Restate the records below word for word, and omit the images they hold.
┏━━
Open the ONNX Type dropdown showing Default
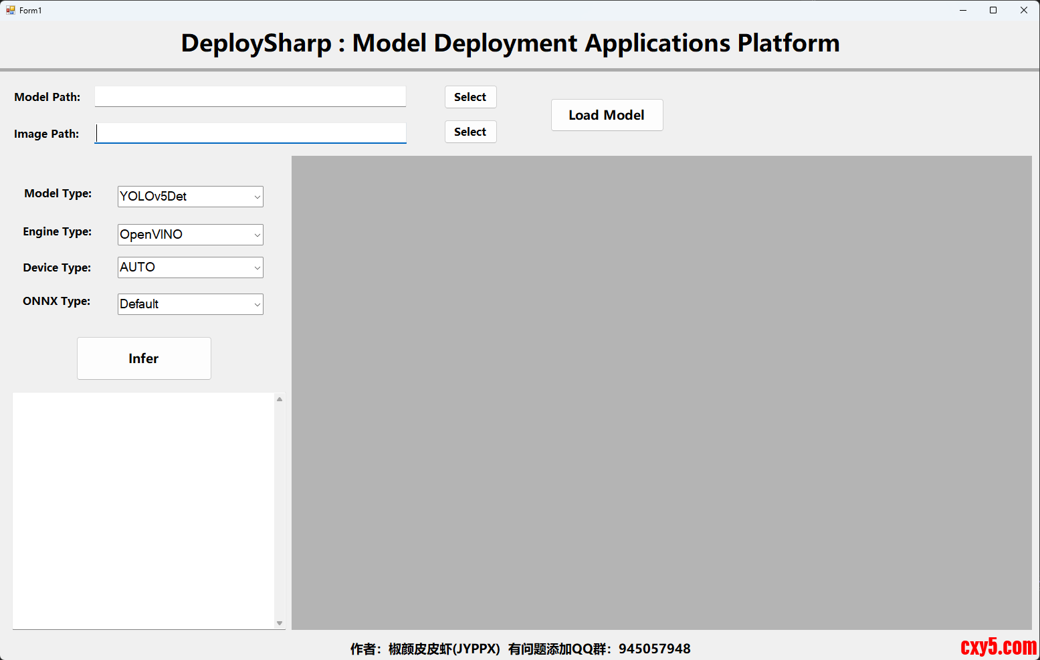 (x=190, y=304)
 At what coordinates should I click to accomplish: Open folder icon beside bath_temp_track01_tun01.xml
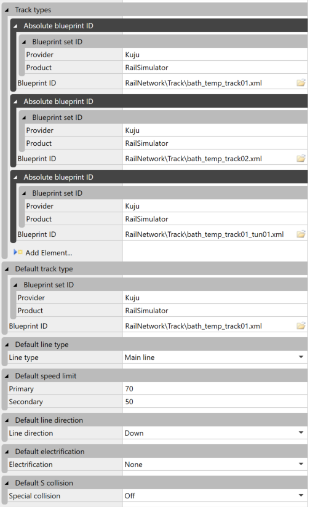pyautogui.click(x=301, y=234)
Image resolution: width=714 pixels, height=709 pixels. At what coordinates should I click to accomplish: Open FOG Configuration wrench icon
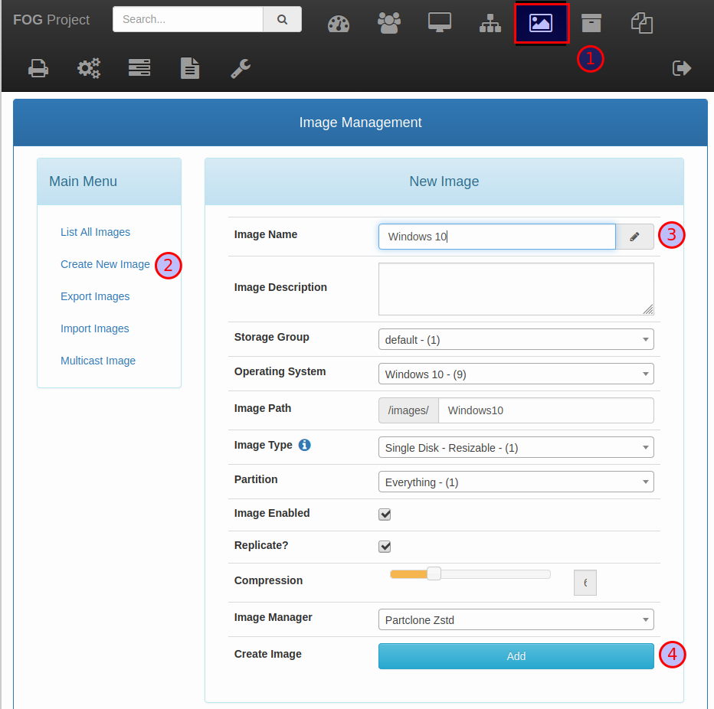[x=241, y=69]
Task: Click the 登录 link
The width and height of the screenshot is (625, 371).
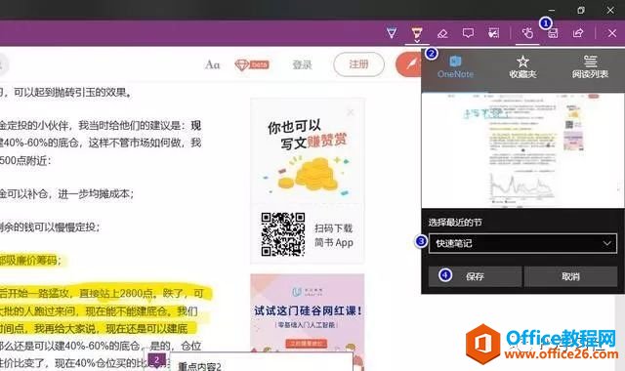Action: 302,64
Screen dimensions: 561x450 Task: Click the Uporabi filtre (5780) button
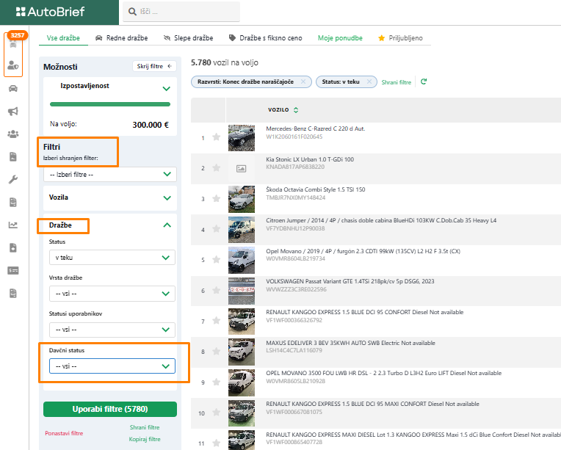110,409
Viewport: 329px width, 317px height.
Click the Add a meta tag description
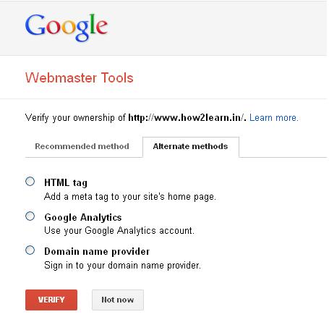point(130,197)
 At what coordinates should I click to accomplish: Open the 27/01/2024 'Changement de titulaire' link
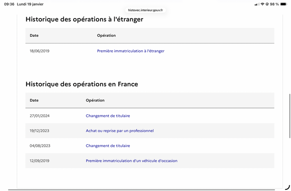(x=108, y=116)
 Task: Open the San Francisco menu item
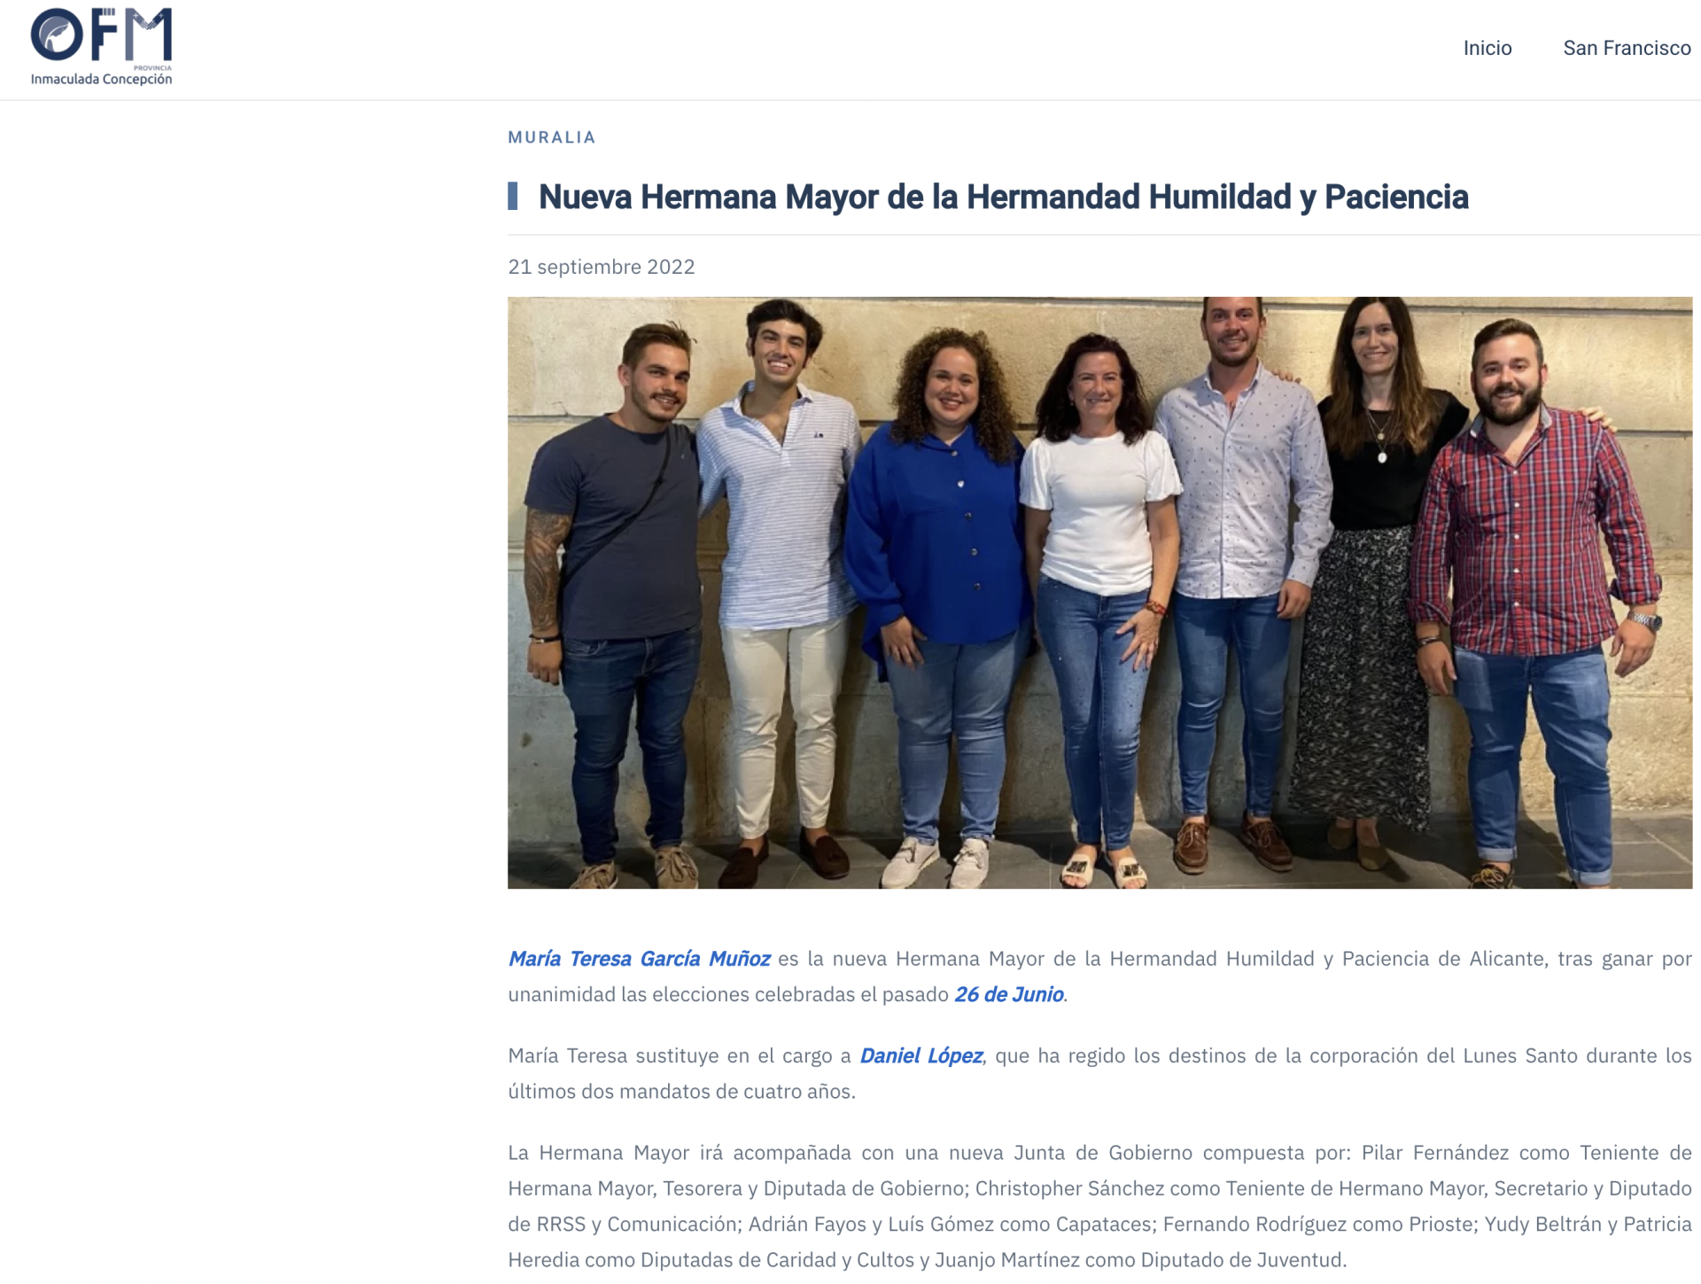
┗━━
▶ **Exercise solution**
Open the ONNX Type dropdown showing Default
 (x=190, y=304)
 At what coordinates should I click to accomplish: Open folder icon beside bath_temp_track01_tun01.xml
pyautogui.click(x=301, y=234)
Image resolution: width=714 pixels, height=709 pixels. At what coordinates should I click to accomplish: Open FOG Configuration wrench icon
[x=241, y=69]
Task: Click the 登录 link
The width and height of the screenshot is (625, 371).
Action: 302,64
Screen dimensions: 561x450 Task: Click the Uporabi filtre (5780) button
110,409
Viewport: 329px width, 317px height.
Click the Add a meta tag description
point(130,197)
 At what coordinates should I click to accomplish: Open the 27/01/2024 'Changement de titulaire' link
(x=108, y=116)
 Task: Open the San Francisco menu item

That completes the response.